Residential school building at Lower Post, B.C. to be demolished, replaced

Editor’s note: A video within this article touches on the sensitive and painful subject of residential schools

VICTORIA — A former residential school building in the remote B.C. community of Lower Post will be demolished and replaced after decades of lobbying efforts by local Indigenous leaders.

The federal and B.C. governments say construction on a new, $13.5-million project is set to start in June and expected to be complete by next year.

“I came [to the residential school] when I was eight years old … I never knew cruelty until I came here,” said Julia Dickson, an elder with the Liard First Nation and a residential school survivor.

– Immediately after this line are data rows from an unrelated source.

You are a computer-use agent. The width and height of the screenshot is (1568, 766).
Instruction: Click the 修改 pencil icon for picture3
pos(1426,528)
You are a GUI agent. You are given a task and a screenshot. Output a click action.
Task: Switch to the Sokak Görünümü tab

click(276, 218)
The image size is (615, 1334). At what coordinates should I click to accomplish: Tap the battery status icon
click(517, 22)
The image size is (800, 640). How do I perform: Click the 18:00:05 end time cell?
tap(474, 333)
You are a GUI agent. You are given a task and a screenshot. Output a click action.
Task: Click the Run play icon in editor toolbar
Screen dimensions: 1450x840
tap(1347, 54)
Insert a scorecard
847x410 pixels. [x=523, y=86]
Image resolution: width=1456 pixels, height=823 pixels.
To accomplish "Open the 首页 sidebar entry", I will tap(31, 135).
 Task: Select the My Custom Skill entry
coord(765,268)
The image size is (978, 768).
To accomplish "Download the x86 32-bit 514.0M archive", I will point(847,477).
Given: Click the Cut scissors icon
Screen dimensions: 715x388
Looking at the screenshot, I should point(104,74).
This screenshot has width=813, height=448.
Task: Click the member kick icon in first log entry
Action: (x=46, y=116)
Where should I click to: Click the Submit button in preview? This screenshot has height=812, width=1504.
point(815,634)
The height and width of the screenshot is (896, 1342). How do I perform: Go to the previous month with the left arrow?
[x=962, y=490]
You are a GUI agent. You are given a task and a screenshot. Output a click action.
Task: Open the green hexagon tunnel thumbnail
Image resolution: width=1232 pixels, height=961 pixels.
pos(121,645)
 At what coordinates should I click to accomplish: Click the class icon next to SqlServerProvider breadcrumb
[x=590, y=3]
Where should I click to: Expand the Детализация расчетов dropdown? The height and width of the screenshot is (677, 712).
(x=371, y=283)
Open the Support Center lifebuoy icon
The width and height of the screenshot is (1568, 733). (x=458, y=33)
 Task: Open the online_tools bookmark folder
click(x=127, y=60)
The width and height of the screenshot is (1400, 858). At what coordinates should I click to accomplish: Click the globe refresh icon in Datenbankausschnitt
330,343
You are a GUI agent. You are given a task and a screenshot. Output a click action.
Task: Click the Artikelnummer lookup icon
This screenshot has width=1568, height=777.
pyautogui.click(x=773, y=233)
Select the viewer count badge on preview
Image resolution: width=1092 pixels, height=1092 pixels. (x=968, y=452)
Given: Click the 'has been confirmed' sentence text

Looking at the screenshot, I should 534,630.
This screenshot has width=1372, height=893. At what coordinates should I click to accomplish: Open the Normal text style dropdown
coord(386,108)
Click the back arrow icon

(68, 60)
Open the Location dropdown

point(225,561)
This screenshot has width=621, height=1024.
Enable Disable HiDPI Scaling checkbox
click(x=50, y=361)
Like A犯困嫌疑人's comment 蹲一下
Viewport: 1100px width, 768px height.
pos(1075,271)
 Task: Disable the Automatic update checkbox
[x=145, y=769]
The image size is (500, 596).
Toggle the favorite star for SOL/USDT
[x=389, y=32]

“It was opened in the 1950s. I was only five years old when I came here,” Rose Caesar, another survivor. “It’s still with us today, the impacts that were never really dealt with.”

B.C. Premier John Horgan, federal Indigenous Services Minister Marc Miller and area Indigenous leaders, including Deputy Chief Harlan Schilling of the Daylu Dena Council at Lower Post, made the announcement that the building will be demolished during a Thursday virtual news conference.

Horgan says he was moved to work with the federal government to replace the residential school building after local elders told him during a visit that some people feared stepping inside the place where they suffered physical and sexual abuse.

Harlan Schilling, deputy chief with the Daylu Dena Council was born and raised in Lower Post. He says his grandmother attended a residential school, as did his mother.

“It’s always been the stories of the negative effects. We lost our identity — who we are as a people — we lost being in touch with the land. It’s a dark cloud that’s been held over our people for way too long,” he said.

The building has been serving as the Daylu Dena Council’s band office, a post office and employment centre for the estimated 175 residents of the community, located near the B.C.-Yukon border.

Schilling says it’s been devastating knowing the hurt many elders have been holding inside over the years but the building’s demolition will finally bring some relief.